[[ Exercise passage open ]]

A don’t-miss, do-good exhibition and auction


The Love School Project

Now through May 10th, Berlin’s Galerie Erstererster welcomes The Love School Project, an inspiring design exhibition and charitable auction featuring works created in collaboration with students at Berlin’s Universität der Künste and elementary age students at the Love School Center in Nairobi, Kenya.

Professor Susanne Stauch and designer-slash-teaching-assistant Anna Badur—one of Pamono’s favorite Berlin talents—proudly welcomed us to last night’s jam-packed opening, the culmination of a months-long, experimental international project, sharing the students’ designs and the beautiful story behind them. As Badur and Stauch explained, over the course of the past semester, UdK university students mentored school children in Kangemi, a slum in Nairobi, to help them craft design objects using locally available resources and tools—at times a very tall order in an area lacking electricity and running water. At the same time, the university students were tasked with creating their own designs, directly inspired by their communications with the Kenyan students. Auctioning the final pieces is part of a larger campaign to raise money for the purchase of the land on which the Love School Center stands, an area that is in danger of being cleared out due to speculation.

The students’ initial contacts took place via WhatsApp and Skype, but within the project’s very first week, it was clear they wished to collaborate in person.  So, one after the other, the UdK students made the decision to travel to Kenya—voluntarily, tapping into private reserves in order to make it happen—to do a hands-on workshop.

[[ Exercise passage closed ]]

## Required work
1 > Reproduce the Love School Project text between "Now through May" and "in Nairobi, Kenya.", inclusive, swapping "Nairobi" for "Mombasa".
2 > According to the Love School Project text, what will money from auctioning the final pieces help buy?

[[ Excerpted data open ]]

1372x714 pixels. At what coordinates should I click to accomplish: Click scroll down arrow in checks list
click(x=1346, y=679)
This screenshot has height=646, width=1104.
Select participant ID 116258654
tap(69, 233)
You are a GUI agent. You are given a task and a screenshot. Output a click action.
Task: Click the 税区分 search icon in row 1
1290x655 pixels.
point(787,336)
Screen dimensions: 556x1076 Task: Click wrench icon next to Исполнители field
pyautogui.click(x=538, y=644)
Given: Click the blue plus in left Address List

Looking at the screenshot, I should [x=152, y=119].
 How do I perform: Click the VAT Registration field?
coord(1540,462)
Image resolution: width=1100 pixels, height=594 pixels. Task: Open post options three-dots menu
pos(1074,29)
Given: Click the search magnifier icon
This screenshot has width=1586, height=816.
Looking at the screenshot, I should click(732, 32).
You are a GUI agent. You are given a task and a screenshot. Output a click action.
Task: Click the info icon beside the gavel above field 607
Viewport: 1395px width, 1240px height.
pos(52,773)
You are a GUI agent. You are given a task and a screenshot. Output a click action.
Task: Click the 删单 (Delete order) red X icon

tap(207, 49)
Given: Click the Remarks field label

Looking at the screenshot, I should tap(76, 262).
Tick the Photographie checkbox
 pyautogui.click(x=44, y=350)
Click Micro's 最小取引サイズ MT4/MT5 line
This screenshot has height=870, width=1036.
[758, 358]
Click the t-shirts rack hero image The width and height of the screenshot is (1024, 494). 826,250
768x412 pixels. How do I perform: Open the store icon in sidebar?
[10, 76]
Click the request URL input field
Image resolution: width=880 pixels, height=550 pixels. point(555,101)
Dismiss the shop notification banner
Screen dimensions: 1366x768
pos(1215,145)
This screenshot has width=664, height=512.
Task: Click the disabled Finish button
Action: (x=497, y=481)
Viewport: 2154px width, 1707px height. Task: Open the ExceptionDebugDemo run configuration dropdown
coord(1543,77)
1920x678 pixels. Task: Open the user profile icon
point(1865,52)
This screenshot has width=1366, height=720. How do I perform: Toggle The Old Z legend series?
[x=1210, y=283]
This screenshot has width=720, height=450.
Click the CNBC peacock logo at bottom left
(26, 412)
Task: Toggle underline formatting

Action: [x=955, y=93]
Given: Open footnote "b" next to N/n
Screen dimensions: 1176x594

[[ Excerpted data closed ]]

## Your responses
1 >
Now through May 10th, Berlin’s Galerie Erstererster welcomes The Love School Project, an inspiring design exhibition and charitable auction featuring works created in collaboration with students at Berlin’s Universität der Künste and elementary age students at the Love School Center in Mombasa, Kenya.

2 > It will help buy the land on which the Love School Center stands.